Colin Pantall gently touches on the fragility of the parent-child relationship
Sofa Portraits, a book published by Colin Pantall this autumn, grew out of a photographic series of his daughter, Isabel, watching TV when she was a child. To the most careless glances, this would just be a series of pictures, but for those who look more carefully, Pantall’s images open up a flood of memories and emotions that immediately connect to childhood as a place of comfort, imagination and continuous self-discovery.
Alongside the photographs taken by Pantall, the book also includes sketches by Isabel, who is now twenty-one years old. Years later, the exchange that took place between father and daughter during her growing years materialized in a work made by four hands, gently touching on the fragility of the parent-child relationship. However, this project also speaks of the role of photography in the reworking of memories and the construction of a family identity first before an individual one. To what extent does photography allow us to identify ourselves as part of a group? What happens when this group is the family? And what role does the domestic environment play in this?
We spoke with Colin Pantall to learn more about his project.\
When did you start taking the ‘sofa portraits’? And how did you decide to make a book from these images?

**DATASET EXCERPT**:

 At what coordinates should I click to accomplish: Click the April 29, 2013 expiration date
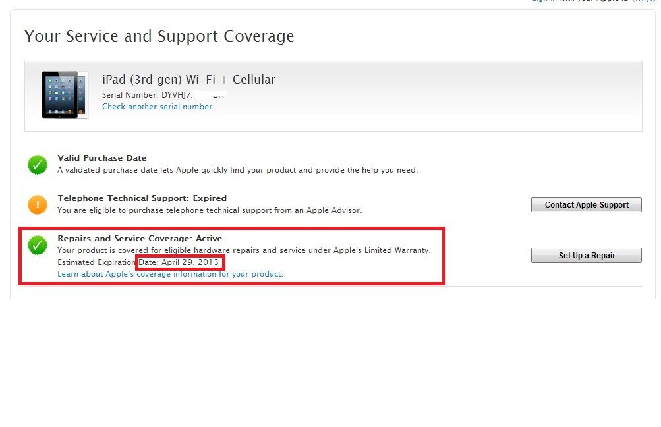pos(190,262)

**TASK PROMPT**:
Write the next part of the article on Colin Pantall's Sofa Portraits, picking up after its last line. The data has no connection to the article on Colin Pantall's Sofa Portraits.

**RESPONSE TO THIS EXERCISE**:
The first time I took a picture of Isabel in front of a TV was twenty years ago when she was a baby and was standing in front of the TV with the Teletubbies doing their thing in the background. As she got older, she started merging with the sofa making it her own; it was a place she could escape to. The way she engaged with the TV changed depending on where she had been and what she was watching. It was a great looking sofa that held the traces of its occupants in its broken springs and worn out cushions.
She watched TV after she had been out in the woods or the allotment (the subject of my previous book, All Quiet on the Home Front), or when she was tired after school. She liked someone there to keep her company; I was there half the time and her mother Katherine the other half. One minute she’d appear quite collected in charge of herself and her destiny, another she would be off in dreamland, and the next she’d be exhausted.
I remember that interior life of myself as a child, the multiple mood-based personalities one had, and the intensity of the emotions one went through. I remember the earnestness of childhood and the complete seriousness with which one took oneself, but also the awareness of one’s own limitations and the fact that you were little. I saw that in Isabel, and I photographed that over a couple of years until we moved out of the rented flat we lived in. The sofa, which had springs sticking out all over the place and was never that comfortable, came with the flat and stayed with the flat.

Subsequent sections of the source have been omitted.